Ellen Thorneycroft Fowler (9 April 1860 – 22 June 1929) was an English author of popular romances, and a poet and children's writer. She was a keen Methodist.
The elder daughter of Henry Hartley Fowler, 1st Viscount Wolverhampton, a Wesleyan MP, and his wife Ellen Thorneycroft, Ellen was born at Chapel Ash, Wolverhampton, on 9 April 1860. Her younger sister, Edith Henrietta Fowler (16 February 1865 – 18 November 1944), also wrote novels and a biography of her father.[1]
On 16 April 1903, Ellen married Alfred Felkin, a senior teacher at the Royal Naval School at Mottingham near Eltham.[2] She died on 22 June 1929 in Westbourne, Dorset.[3]
Fowler became a member of the Writers' Club and the Women's Athenaeum Club. She was appointed a Fellow of the Royal Society of Literature.[1]
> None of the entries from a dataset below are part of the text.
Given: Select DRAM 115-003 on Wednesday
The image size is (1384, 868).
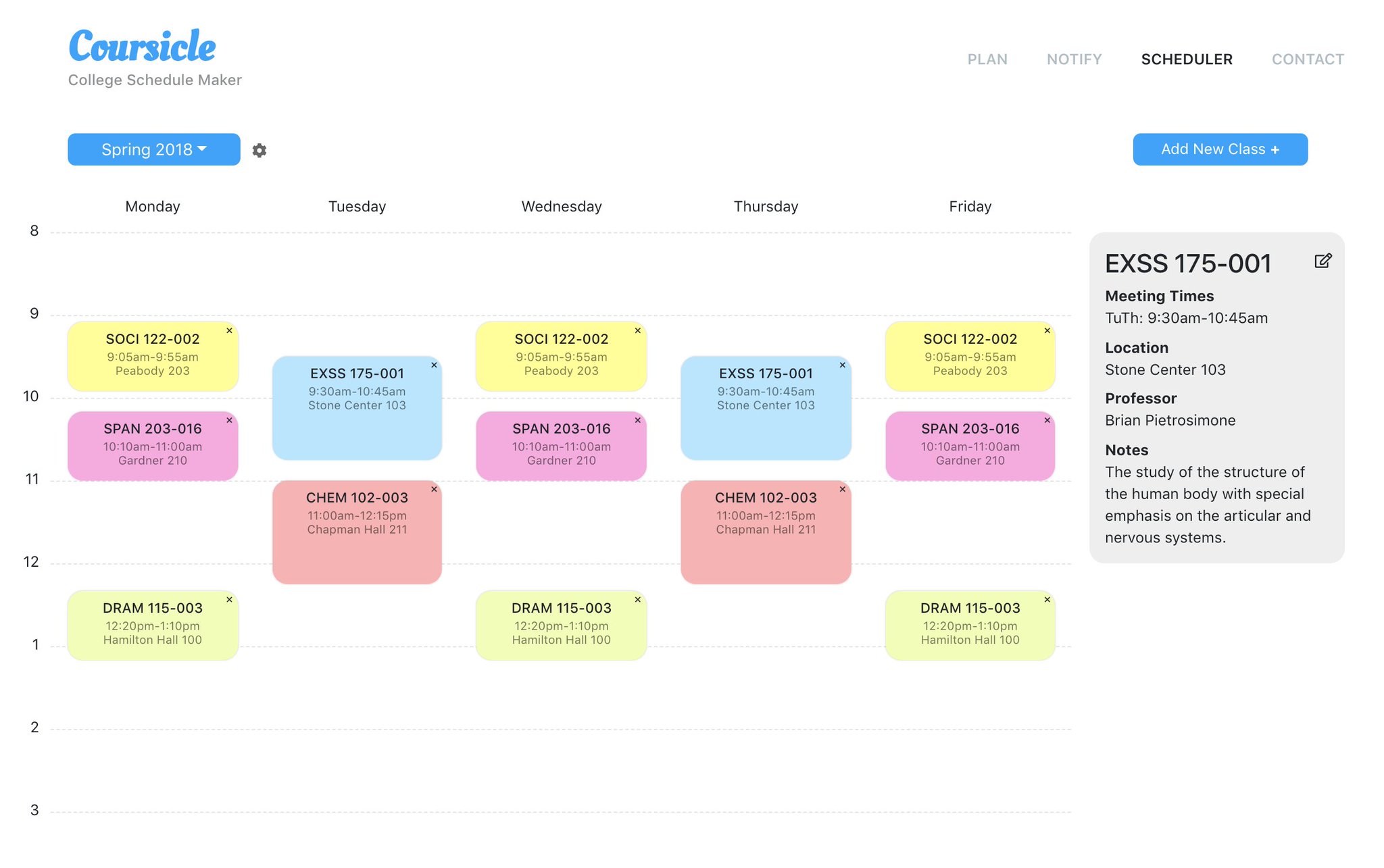Looking at the screenshot, I should click(x=561, y=623).
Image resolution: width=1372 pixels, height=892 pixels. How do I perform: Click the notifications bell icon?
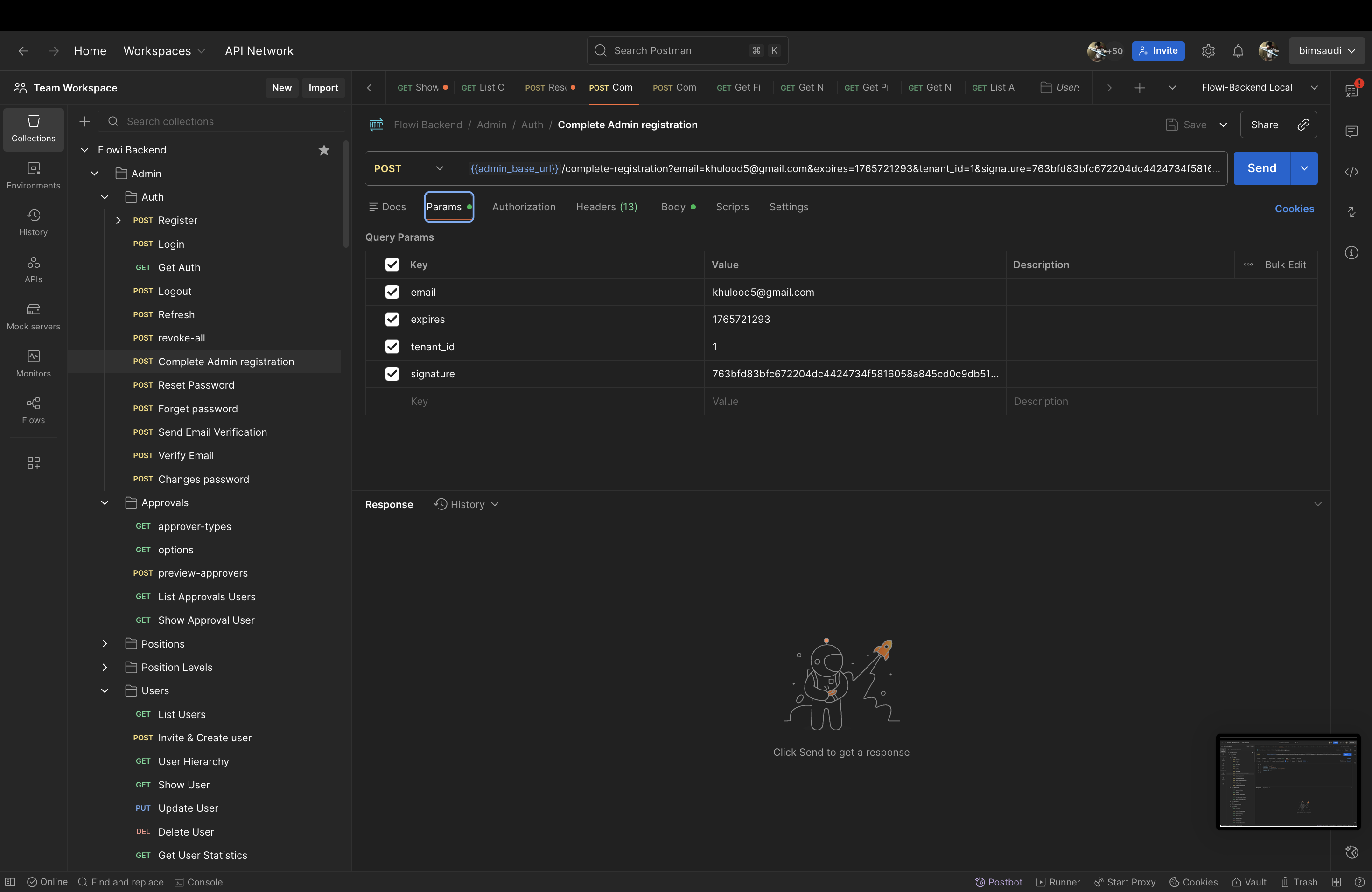[x=1238, y=51]
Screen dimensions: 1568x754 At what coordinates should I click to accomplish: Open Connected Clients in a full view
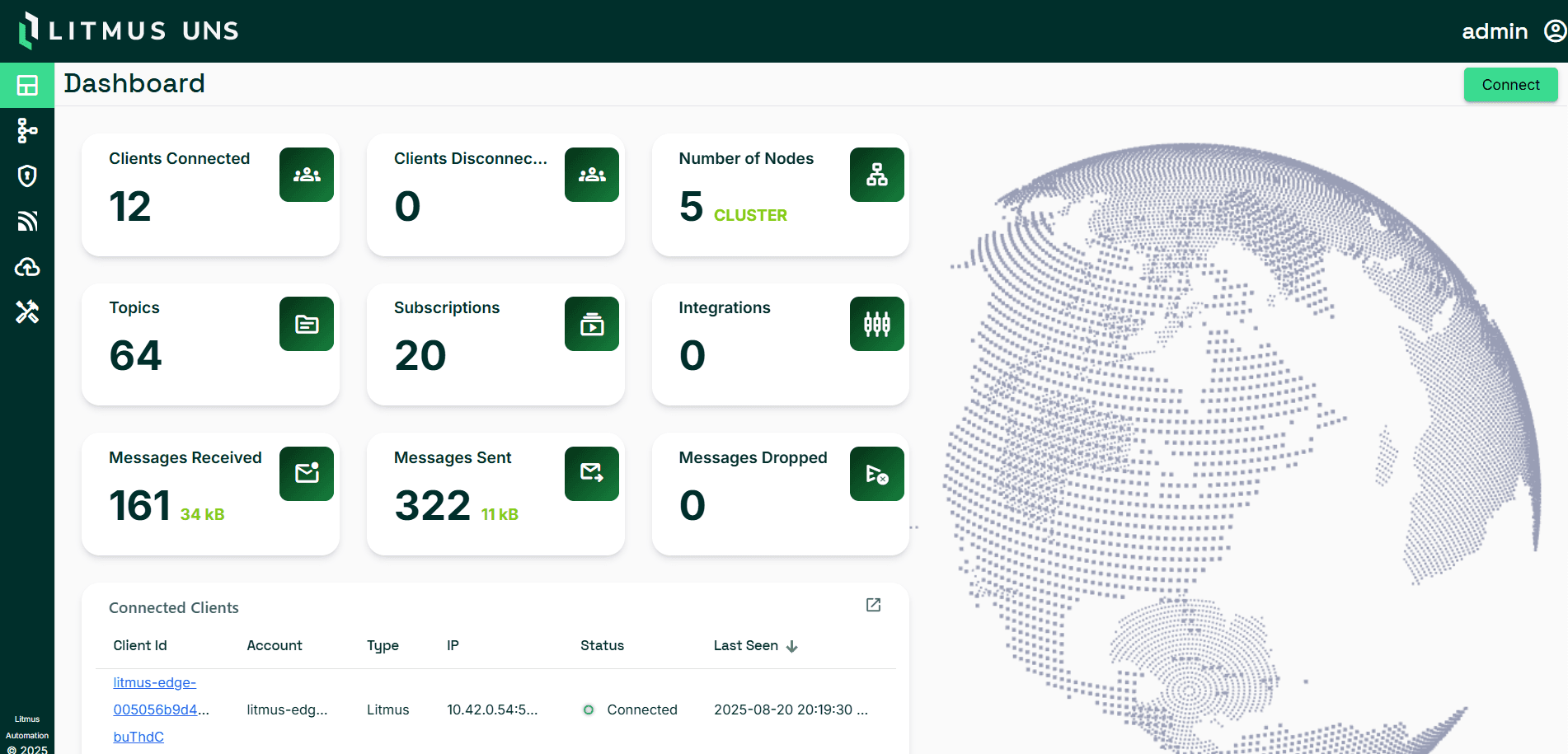[873, 605]
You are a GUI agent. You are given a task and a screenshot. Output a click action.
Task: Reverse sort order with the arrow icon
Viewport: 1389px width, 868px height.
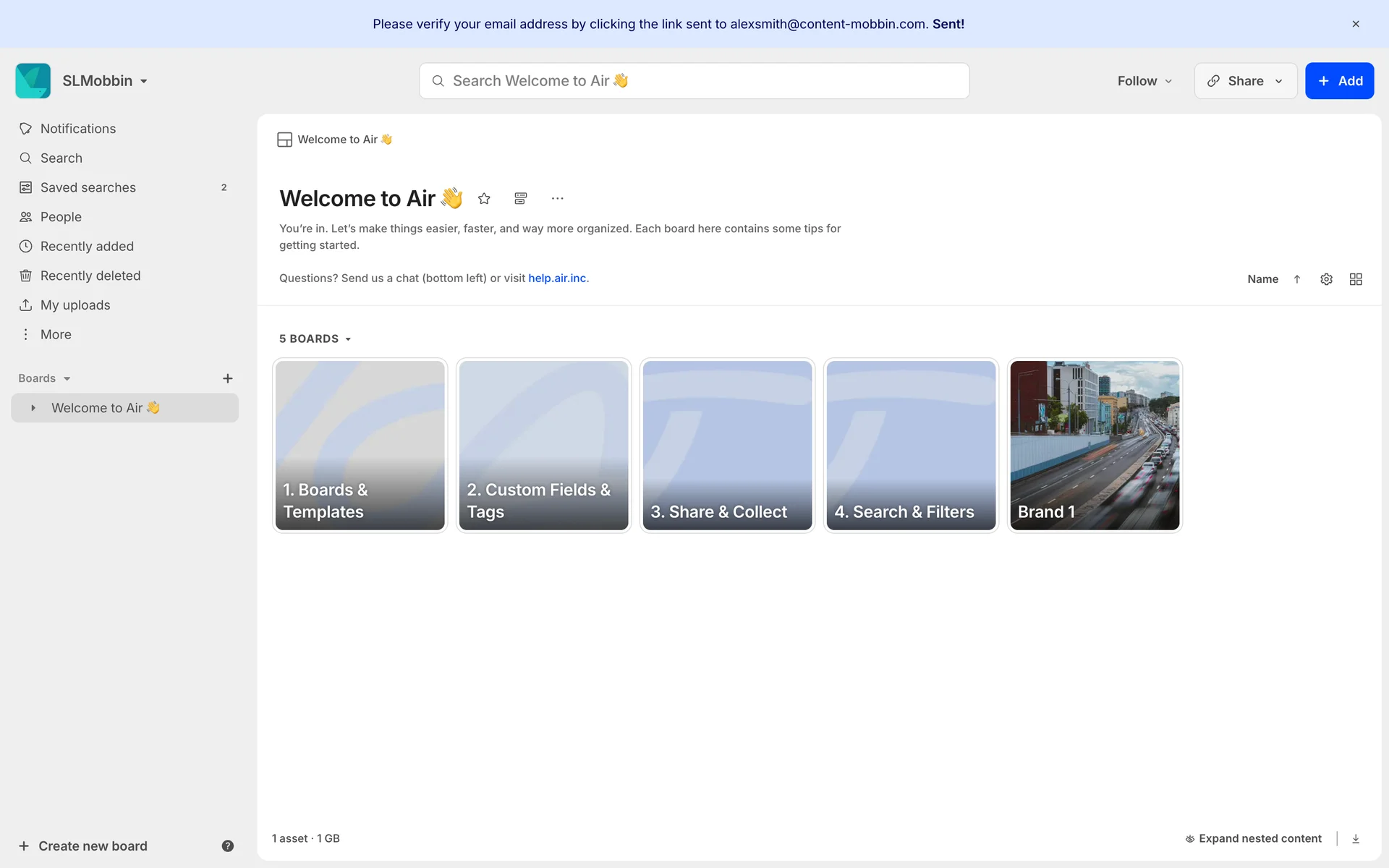[x=1297, y=279]
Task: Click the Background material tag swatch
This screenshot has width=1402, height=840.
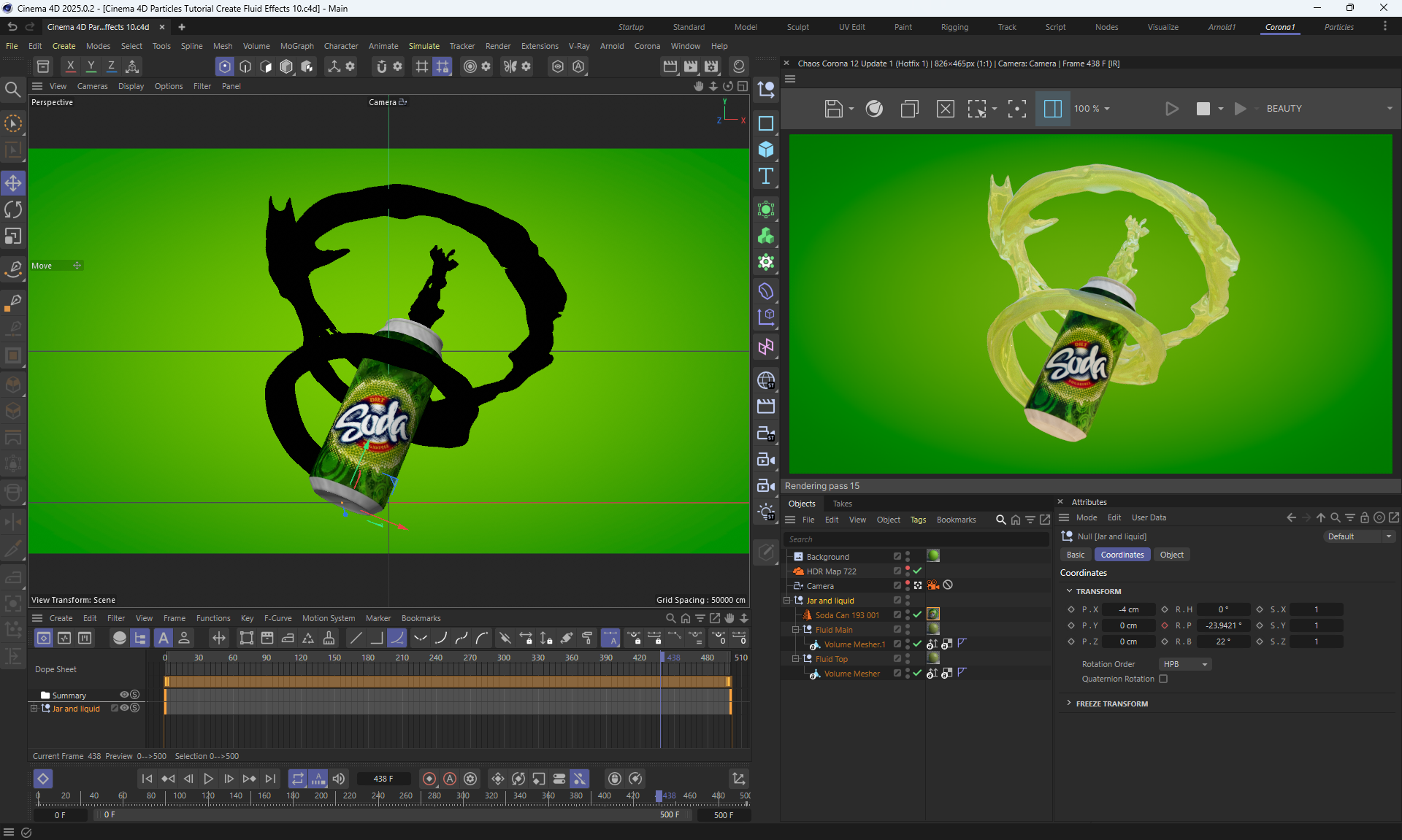Action: tap(932, 556)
Fowler's earliest volumes were Verses Grave and Gay (1891) and Verses Wise and Otherwise (1895), which were followed by a volume of short stories.[3] Further poetry came in Love's Argument and Other Poems (1905). Of her romances, a present-day commentator has noted, "Fowler unusually combined Methodism with high society..., which proved popular despite leaving the critics cold."[4] Fame came first with Concerning Isabel Carnaby (1898), then A Double Thread (1899), The Farringdons (1900), Fuel of Fire (1902), Place and Power (1903), Kate of Kate Hall (1904), In Subjection (1906), Miss Fallowfield's Fortune (1908), The Wisdom of Folly (1910), Her Ladyship's Conscience (1913),[5] Ten Degrees Backward (1915), Beauty and Bands (1920) The Lower Pool (1923) and Signs and Wonders (1926).[3]
Fowler's sister, Edith Henrietta Fowler, wrote two successful novels for children: The Young Pretenders (1895) and The Professor's Children (1897), and also The Man with Transparent Legs – Twenty six ideal stories for girls (1899).
The first of these was republished in London by Persephone Books in 2007,[6] [7] in view of its "sophistication, humour and ironies" of interest to both children and adults.[8]